Speaker
Description
We study the damping of r-mode oscillations in hybrid stars, focusing on bulk viscosity as the dominant dissipative mechanism. In the hybrid star the mixed phase emerges due to a first-order phase transition between hadronic and quark matter at high baryon densities, and is treated as a distinct region with its own transport properties. Bulk viscosity is computed by incorporating non-equilibrium weak interaction processes (such as direct Urca) in both the hadronic and quark Phases.
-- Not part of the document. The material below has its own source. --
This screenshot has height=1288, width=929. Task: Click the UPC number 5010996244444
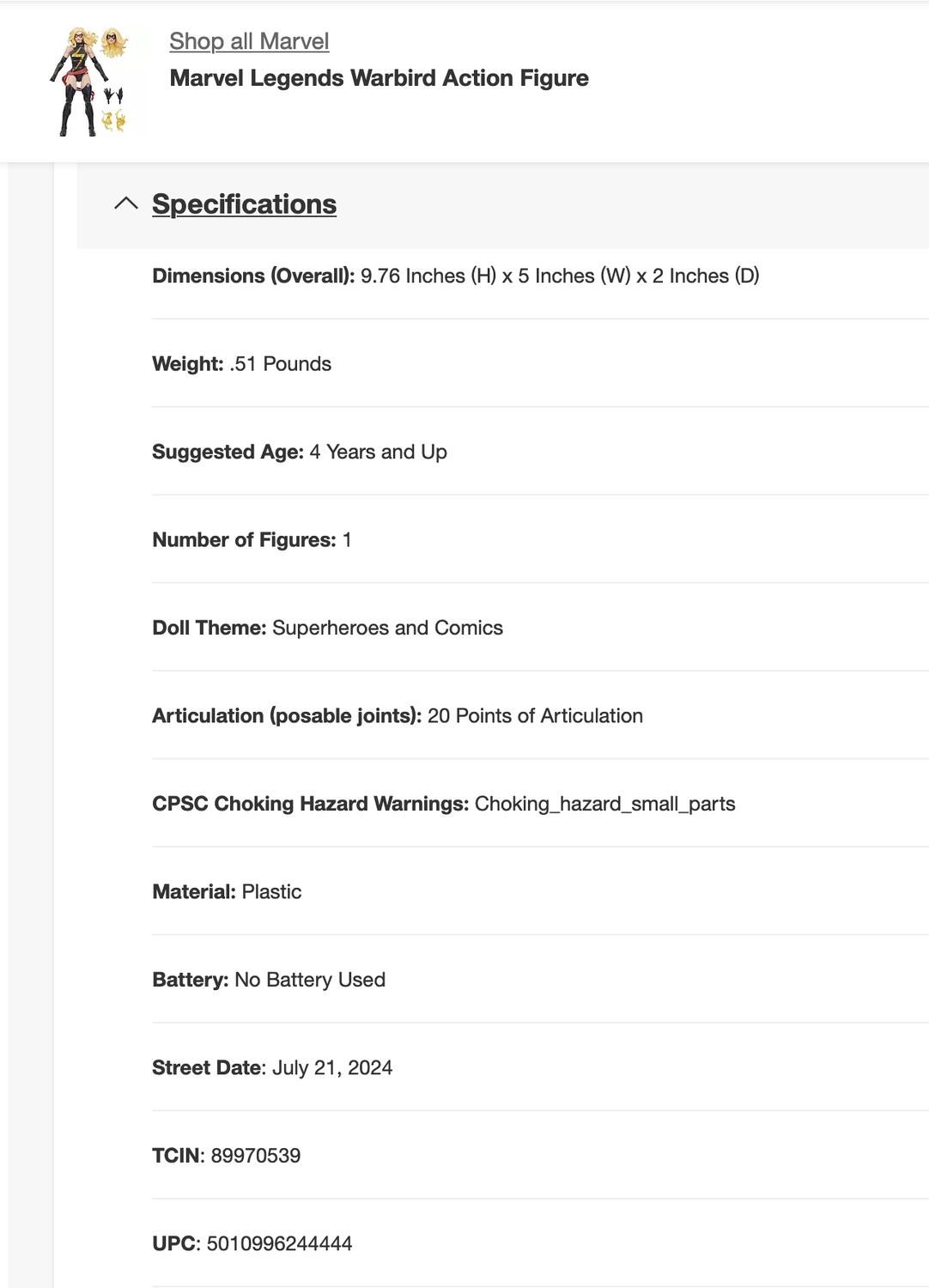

Our analysis reveals that the mixed phase exhibits resonant peaks in bulk viscosity at low temperatures in the range $\sim 1.5 \times 10^7\,\text{K} - 3 \times 10^7\,\text{K} $, whereas the peak shows at $ T \sim 5 \times 10^7\,\text{K} $ for pure hadronic phase and at $ T \sim 1 \times 10^7\,\text{K} $ for quark phase .The increase in bulk viscosity within the mixed phase raises the critical rotation frequency ($\Omega / \Omega_0 $), particularly in the temperature range $ T \sim 10^6 -10^8\,\text{K} $, where r-mode instabilities are usually active. The mixed phase bulk viscosity moderately shifts r-mode instability window towards lower temperature, which may have consequences for the spin evolution of neutron stars and gravitational wave.